In the Sweet Dry and Dry eBook

This eBook from the Gutenberg Project consists of approximately 100 pages of information about In the Sweet Dry and Dry.

In the Sweet Dry and Dry eBook

This eBook from the Gutenberg Project consists of approximately 100 pages of information about In the Sweet Dry and Dry.

“Never,” replied Bleak, kindling a magnifico of remarkably rich, mild flavor.

“That is as I expected,” rejoined Quimbleton.  “We have campaigned incognito, partly by choice and partly (let me be candid) by necessity.  But the time is come when we shall have to appear in the open.  The last great struggle is on, and it can no longer be conducted in the dark.  In the course of my remarks I may be tempted to forget our present perils.  I beg of you, if you hear any sounds that seem suspicious, to notify me instantly.”

“Pardon me,” said Bleak, a little uneasily; “it was my intention to catch the 9.30 train for Mandrake Park.”

The fantastic cascade of false white hair wagged gravely in the dusk.

“My dear sir,” said Quimbleton solemnly, “I fancy you are to be gratified by a far higher destiny than catching the 9.30.  Do me the honor of filling your glass.  But be careful not to clink the decanter against the tumbler.  There is every probability that vigilant ears are on the alert.”

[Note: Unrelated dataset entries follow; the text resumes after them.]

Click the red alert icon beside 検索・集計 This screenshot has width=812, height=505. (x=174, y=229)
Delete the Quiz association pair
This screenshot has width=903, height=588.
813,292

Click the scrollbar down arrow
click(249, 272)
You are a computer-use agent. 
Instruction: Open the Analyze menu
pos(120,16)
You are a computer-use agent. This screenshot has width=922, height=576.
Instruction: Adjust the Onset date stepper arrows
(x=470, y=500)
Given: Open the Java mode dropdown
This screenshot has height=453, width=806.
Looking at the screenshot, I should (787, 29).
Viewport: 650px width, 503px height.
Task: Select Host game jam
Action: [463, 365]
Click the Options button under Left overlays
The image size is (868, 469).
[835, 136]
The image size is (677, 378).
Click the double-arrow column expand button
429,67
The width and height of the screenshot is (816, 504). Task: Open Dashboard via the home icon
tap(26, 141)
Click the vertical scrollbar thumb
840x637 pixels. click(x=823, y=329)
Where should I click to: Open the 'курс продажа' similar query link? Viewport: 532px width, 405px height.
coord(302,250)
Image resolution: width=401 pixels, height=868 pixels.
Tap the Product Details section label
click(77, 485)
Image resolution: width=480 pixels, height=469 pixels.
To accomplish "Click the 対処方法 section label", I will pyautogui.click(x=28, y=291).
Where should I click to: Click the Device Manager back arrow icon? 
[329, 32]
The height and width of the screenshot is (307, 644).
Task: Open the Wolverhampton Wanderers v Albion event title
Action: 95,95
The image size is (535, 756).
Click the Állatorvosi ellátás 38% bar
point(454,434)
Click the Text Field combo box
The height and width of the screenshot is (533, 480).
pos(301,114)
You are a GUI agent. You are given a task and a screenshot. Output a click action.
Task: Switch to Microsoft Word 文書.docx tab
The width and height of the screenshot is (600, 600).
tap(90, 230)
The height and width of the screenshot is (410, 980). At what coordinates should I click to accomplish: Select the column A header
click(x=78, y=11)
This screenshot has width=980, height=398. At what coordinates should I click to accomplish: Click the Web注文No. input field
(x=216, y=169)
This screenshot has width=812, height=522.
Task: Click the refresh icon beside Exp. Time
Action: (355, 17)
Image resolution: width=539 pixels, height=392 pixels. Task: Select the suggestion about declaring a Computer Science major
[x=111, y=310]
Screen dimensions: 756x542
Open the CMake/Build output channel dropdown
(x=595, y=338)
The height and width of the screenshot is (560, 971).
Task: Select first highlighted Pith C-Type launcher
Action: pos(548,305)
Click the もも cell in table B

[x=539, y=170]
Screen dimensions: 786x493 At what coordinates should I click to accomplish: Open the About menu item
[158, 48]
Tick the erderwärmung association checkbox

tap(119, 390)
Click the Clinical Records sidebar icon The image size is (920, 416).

There was a brief silence, and Bleak wondered (a trifle wildly) if he were dreaming.  The cigar on the opposite side of the little table glowed rosily several times, and then Quimbleton’s voice resumed, in a deep undertone.

“It is necessary to tell you,” he said, “that the Corporation was founded a number of years ago, long before the events of the fatal year 1919 and the Eighteenth Amendment to the Constitution.  The incident of this afternoon may have caused you to think that what is vulgarly called booze is the chief preoccupation of our society.  That is not so.  We were organized at first simply to bring merriment and good cheer into the lives of those who have found the vexations of modern life too trying.  In our early days we carried on an excellent (though unsystematic) guerilla warfare against human suffering.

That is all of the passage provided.